Understanding finance is crucial in franchising
By: Deborah Bates
21 January 2011
Choosing one of the best franchise opportunities on offer is an excellent way to start your own business, however one expert has warned that those starting up a company need to fully understand all the financial aspects.
The head of franchising as HSBC, Cathryn Hayes, advised those planning to approach their local bank for funding should have a strong idea of the amount they might need and the exact details of how it will be spent.
This is because funding providers are much more likely to lend money to those who have a strong shot at making their business venture work, and who have a solid, comprehensive business plan.
Hayes told Which4U: "Running your own business may be a long-cherished dream, but it can be a frightening step to take," but that funding providers are becoming more and more interested in investing in small businesses.

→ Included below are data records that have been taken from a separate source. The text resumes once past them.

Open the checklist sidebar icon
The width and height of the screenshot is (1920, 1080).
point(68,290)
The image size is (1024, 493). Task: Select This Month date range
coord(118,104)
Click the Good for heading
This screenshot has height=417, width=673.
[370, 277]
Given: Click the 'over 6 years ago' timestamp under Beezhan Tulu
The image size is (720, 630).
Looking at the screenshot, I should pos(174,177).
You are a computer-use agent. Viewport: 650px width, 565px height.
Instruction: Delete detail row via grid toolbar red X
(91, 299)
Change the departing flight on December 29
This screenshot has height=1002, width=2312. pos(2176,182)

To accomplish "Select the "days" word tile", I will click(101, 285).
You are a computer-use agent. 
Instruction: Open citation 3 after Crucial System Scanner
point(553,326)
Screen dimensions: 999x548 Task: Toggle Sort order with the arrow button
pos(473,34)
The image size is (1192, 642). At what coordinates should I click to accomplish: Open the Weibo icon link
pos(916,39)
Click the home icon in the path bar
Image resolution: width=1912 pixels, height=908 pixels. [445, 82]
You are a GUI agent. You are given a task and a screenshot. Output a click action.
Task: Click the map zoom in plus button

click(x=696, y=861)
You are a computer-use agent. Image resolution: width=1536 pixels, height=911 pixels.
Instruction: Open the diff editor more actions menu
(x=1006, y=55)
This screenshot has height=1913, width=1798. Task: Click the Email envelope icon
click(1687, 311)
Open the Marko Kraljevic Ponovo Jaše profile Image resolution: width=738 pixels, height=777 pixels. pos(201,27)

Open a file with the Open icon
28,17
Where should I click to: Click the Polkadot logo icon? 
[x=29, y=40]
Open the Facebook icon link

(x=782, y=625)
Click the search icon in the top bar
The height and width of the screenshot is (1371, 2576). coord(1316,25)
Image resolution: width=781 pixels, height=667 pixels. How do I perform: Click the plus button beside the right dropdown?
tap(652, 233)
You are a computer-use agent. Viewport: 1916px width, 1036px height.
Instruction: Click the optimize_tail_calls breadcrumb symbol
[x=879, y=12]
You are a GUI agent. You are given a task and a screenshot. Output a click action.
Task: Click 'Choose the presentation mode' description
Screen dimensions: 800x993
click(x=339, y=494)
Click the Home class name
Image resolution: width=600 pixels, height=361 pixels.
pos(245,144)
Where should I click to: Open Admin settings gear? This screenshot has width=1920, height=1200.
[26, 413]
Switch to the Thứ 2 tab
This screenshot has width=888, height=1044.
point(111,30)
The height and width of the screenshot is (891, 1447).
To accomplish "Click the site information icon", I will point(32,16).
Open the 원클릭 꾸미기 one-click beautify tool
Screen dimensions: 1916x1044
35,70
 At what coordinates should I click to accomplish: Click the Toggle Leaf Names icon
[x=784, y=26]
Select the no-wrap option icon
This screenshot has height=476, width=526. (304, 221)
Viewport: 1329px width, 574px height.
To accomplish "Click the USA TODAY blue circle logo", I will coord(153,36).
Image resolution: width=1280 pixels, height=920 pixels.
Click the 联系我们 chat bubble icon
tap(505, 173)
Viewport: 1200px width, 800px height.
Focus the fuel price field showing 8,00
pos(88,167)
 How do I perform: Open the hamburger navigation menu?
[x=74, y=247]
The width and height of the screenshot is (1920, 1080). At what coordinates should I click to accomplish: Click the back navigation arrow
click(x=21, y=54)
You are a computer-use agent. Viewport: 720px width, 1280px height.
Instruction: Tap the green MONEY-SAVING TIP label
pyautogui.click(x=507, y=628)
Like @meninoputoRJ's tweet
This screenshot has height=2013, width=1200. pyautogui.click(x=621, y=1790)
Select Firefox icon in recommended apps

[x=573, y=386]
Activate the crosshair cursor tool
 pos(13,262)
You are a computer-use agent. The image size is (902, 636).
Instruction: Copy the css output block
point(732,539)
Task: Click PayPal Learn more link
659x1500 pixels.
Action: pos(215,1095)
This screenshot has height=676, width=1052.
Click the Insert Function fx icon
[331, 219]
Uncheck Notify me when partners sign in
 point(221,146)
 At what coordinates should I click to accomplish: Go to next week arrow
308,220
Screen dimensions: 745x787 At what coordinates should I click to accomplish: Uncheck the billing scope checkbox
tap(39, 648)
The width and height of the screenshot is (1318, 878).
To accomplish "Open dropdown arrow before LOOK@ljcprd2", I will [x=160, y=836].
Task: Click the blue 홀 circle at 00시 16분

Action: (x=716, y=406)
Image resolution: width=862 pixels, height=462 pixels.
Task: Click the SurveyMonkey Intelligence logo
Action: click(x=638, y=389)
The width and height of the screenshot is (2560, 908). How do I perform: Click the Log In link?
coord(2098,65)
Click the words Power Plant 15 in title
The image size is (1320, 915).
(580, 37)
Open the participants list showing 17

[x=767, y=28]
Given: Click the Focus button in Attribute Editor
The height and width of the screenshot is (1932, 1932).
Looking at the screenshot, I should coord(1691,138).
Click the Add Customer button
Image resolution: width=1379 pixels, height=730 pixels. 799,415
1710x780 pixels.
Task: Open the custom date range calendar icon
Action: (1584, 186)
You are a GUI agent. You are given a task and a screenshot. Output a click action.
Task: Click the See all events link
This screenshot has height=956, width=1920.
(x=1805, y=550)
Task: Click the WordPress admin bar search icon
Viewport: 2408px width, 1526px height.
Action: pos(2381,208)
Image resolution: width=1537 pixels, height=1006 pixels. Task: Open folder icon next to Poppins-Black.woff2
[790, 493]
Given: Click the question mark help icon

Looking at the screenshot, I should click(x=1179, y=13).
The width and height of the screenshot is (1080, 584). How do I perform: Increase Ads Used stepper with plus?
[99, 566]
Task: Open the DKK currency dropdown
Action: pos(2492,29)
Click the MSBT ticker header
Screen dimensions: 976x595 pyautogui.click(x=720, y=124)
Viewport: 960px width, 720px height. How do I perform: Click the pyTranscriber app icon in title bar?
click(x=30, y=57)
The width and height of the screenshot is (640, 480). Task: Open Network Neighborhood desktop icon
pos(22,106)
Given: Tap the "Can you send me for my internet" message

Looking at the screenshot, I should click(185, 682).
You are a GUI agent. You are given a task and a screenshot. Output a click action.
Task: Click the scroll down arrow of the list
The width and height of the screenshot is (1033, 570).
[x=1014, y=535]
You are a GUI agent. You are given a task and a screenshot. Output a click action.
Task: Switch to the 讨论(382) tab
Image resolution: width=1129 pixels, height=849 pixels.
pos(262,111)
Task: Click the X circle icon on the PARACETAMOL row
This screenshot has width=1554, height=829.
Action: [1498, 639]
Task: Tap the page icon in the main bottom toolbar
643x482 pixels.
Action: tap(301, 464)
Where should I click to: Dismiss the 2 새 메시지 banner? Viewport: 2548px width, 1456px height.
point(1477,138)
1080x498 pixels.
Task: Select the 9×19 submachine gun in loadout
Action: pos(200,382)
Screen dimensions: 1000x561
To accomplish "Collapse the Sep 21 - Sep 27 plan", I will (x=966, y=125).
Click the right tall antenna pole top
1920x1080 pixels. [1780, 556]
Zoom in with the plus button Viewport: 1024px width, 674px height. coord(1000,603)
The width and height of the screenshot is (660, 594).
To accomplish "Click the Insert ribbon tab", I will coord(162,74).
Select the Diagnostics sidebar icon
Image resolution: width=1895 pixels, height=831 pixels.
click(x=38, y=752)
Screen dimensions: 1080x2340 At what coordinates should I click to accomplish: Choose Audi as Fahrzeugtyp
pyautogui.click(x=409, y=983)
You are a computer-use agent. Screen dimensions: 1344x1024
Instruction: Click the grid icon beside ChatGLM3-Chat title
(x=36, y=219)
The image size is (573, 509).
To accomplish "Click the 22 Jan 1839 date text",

Before heading to the bank, Hayes suggests creating a list of all personal expenditure, which will show them you have thought the venture through thoroughly, and know how much you'll need to extract from the business to live. She also advised that potential SME owners consider the little costs that some people neglect when developing a business plan, such as "premises and professional charges, as well as insurance."
Hayes comments come shortly after successful franchisee, Paul Saunders, spoke to The Mirror about his experiences in creating a small business, and the top tips he would give others looking to follow in his path.
"I discovered how important it is to listen, listen and listen - to your staff and your customers as well. My advice is to get under the skin of your business, know the detail, manage costs and reward good performance. Be prepared to take the rough with the smooth, as not everything works first time."